4.1       Licensee’s Right To Use

a)        Development License: Subject to payment of the appropriate fees as set forth in the applicable attachment, Licensee may
use the MT SOFTWARE for development purposes by studying, referring to, compiling, assembling and converting the applicable
MT SOFTWARE into Object Code and/or Executable Code form within the OS PAL Host Environment during the period that the
customer maintains valid Technical Support. Licensee may use MT SOFTWARE to generate optimized Source Code and/or full
Source Code Packages for the Licensed Application on the target environment during the period that the customer maintains valid
Technical Support. Licensee can continue to use the Source Code generated by the MT SOFTWARE for development of the
Licensed Application after the expiration of the Technical Support, however a valid Technical Support contract is required to obtain
software updates. Each Development License is for one developer, node locked to one computer and for use in the development of
the Licensed Application as defined in Section 2 of the appropriate attachment, at the licensed Development location(s) as defined in
Section 3 of the appropriate attachment.

b)        Host-only Development License: Subject to payment of the appropriate fees as set forth in the applicable attachment,
Licensee may use the MT Software for development purposes within the OS PAL Host Environment during the period that the
customer maintains valid Technical Support.

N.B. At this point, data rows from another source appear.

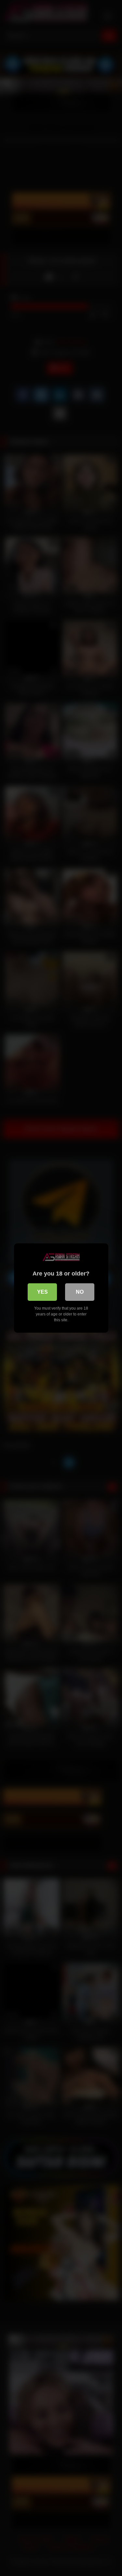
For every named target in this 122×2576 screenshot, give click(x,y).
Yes (42, 1292)
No (80, 1292)
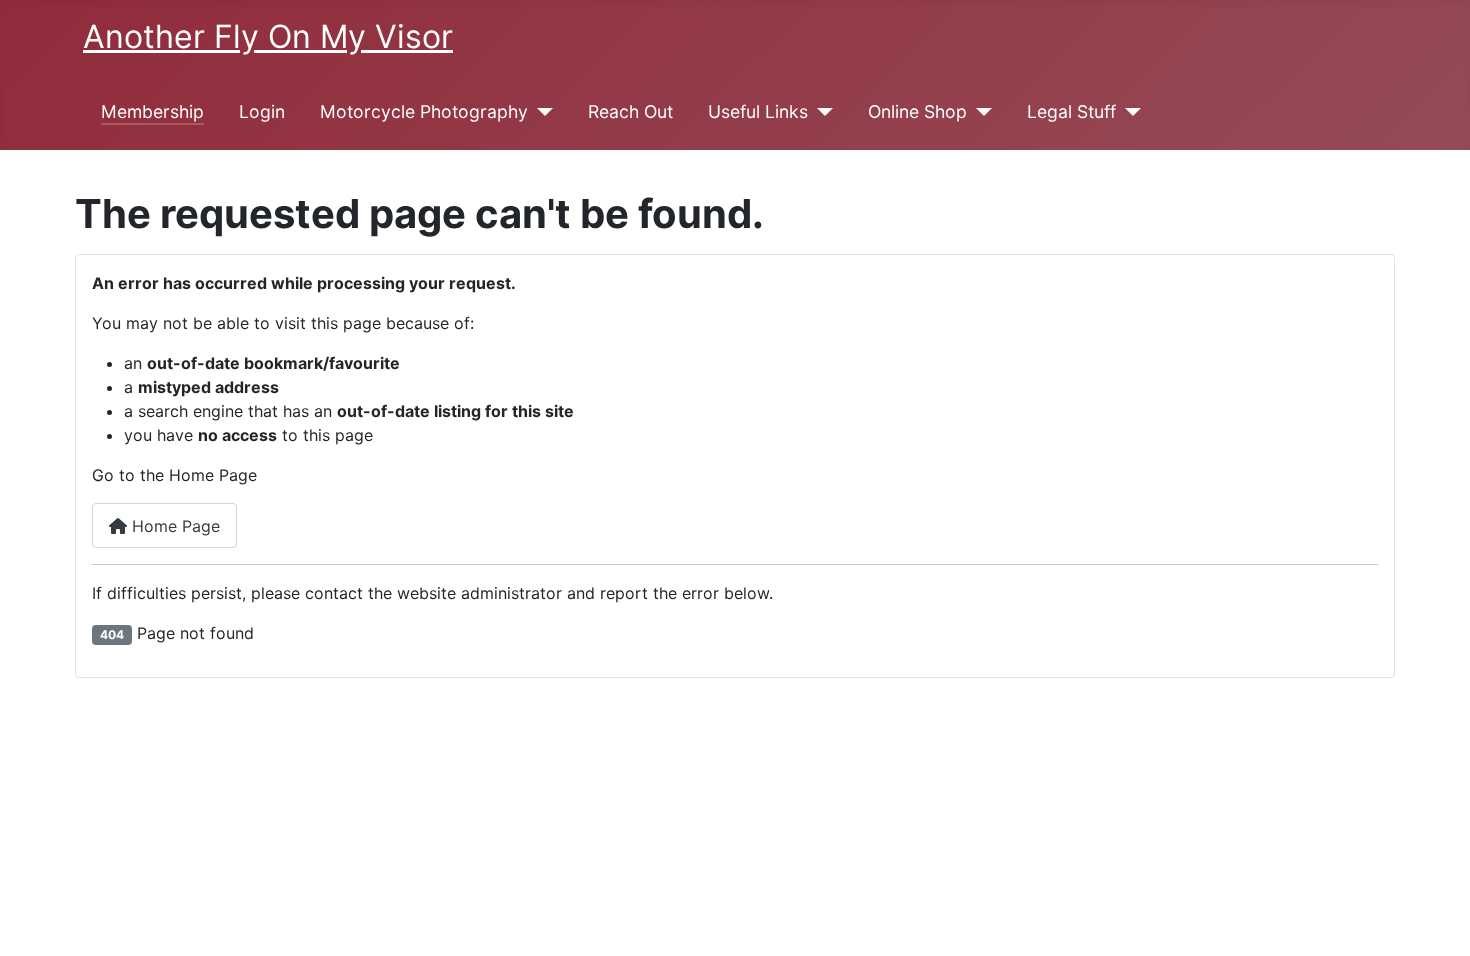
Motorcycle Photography (424, 111)
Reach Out (630, 111)
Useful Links (758, 111)
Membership (152, 111)
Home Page (173, 526)
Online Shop (917, 111)
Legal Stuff (1071, 111)
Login (262, 111)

Each Host Development License is for one developer, node locked to one computer as
defined in Section 2 of the appropriate attachment, at the licensed Development location(s) as defined in Section 3 of the appropriate
attachment.

c)        Target License: Subject to payment of the appropriate fees as set forth in the applicable attachment, MTI grants Licensee
the nonexclusive perpetual right to incorporate, embed and distribute an Executable Code version of the Embedded Software into an
unlimited number of copies of Licensed Application, using the specified processor(s) and operating system(s) as set forth in Section
2 of the appropriate attachment.

d)        Source Code Site License: Subject to payment of appropriate fees as set forth in the applicable attachment, Licensee can
continue to use the Source Code generated by the MT SOFTWARE for development by an unlimited number of developers restricted
to the Licensed Application at a single site indentified in the appropriate license attachment.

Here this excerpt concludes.